On Tue, 2013-06-11 at 12:14 -0400, Greg Freemyer wrote:
On Tue, Jun 11, 2013 at 7:16 AM, Roger Oberholtzer <roger@opq.se> wrote:
Despite being quiet on this, we have not solved the problem. We have:
* Tried other file systems (e.g., ext4) * Tried faster "server-grade" SATA disks. * Tried SATA3 interface as well as SATA2.
The same thing happens. Periodically, write calls are blocking for 4-5 seconds instead of the usual 20-30 msecs.
I have seen one unexpected thing: when running xosview during all this, the MEM usage shows the cache use slowly growing. The machine has 32 GB of RAM. The cache use just grows and grows as file file system is written to. Here is the part I don't get:
* If I close all apps that have a file open on the file system, the cache use remains. * If I run the 'sync(1)' command, the cache use remains. I would have thought that the cache would be freed as there is nothing left to cache. If not immediately, over a decent amount of time. But this is not the case. * Only when I unmount the file system does the cache get freed. Immediately.
Why would the cache grow and grow? Since the delay, when it happens, grows and grows, I get the feeling that this file system cache in RAM is slowly getting bigger and bigger, and each time it needs to be flushed, it takes longer and longer. If the cache is being emptied at some reasonable point, why would it continue to grow? Remember that for each mounted file system there is one process writing to a single file. The disk usage remains 100% constant in terms of what is sent to be written.
Is there some policy or setting that controls how the file system deals with file system cache in RAM? More specifically, is there any way to limit it's size for a file system?
Is there a way to see how much of the RAM cache for a file system is actually containing data waiting to be flushed?

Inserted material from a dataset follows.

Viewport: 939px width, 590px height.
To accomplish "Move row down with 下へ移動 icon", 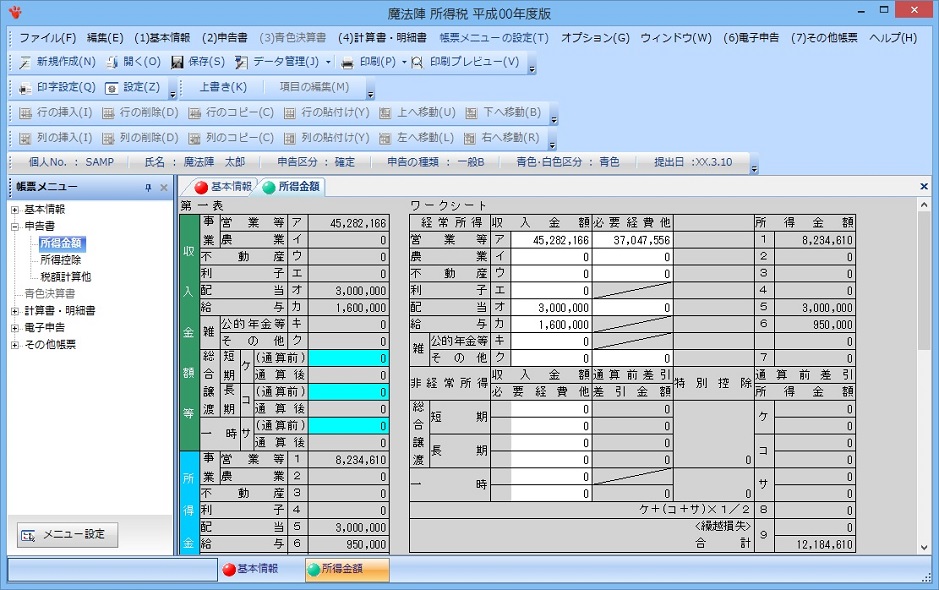I will point(489,113).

I have seen some reports that using O_SYNC when opening the file makes the write times more even. I guess I could open() a wile with this, and then fdopen() it. fcntl() seems not to support O_SYNC...
Roger,
O_SYNC does not bypass the cache, it just flushes continuously, but it is not the same as drop_cache. You need O_DIRECT to bypass the cache.
If you want a write buffer and not a cache, why don't you just do that? A very basic attempt would be:
I think everyone is misunderstanding the situation. I am not doing anything with or expecting or manipulating a cache. The cache I see is a totally private thing being done by the OS. The existence of the cache is not the problem. In fact, if there was no cache I would think something was wrong. The problem I am seeing is that the cache is growing and growing to eat all my memory. In addition, as the cache grows, the periodic writes to disk take longer and longer. 100% reproducible. To be clear: I do not ask for, manipulate or in any other way influence the cache through any direct action in my application. I am only writing a single file by a single process. This file is growing at 25 MB a second (more or less). The file is opened with fopen, written to, and then closed with fclose(). Files can be big, but never more than 2GB each. My initial thought was that the file system was doing something that led to the longer write delays. So I asked about XFS, which is the file system we use for this. As I later reported, it seems the issue exists for all block devices (ext4, but not /dev/null as the file). I understand that the cache is there so I can possibly read data that has been recently written. However, I do not see how the kernel can just grow this cache until my memory is gone. Especially if the bigger cache also results in significant and increasingly longer delays in write completions. The workaround that seems to correct the situation is to run this: while [ 1 ] do echo 1 > /proc/sys/vm/drop_caches sleep 60 done & Obviously a brute-force approach that is really only possible on my system as it does not seem to mess up general usage. The rate of 60 seconds is arbitrary. But each time this is run, the cache has grown to almost 3 GB. I wrote a small app that simulates the problem. I will verify that it really does do so and then can post the C source (very tiny) if anyone wants to see what happens on their system.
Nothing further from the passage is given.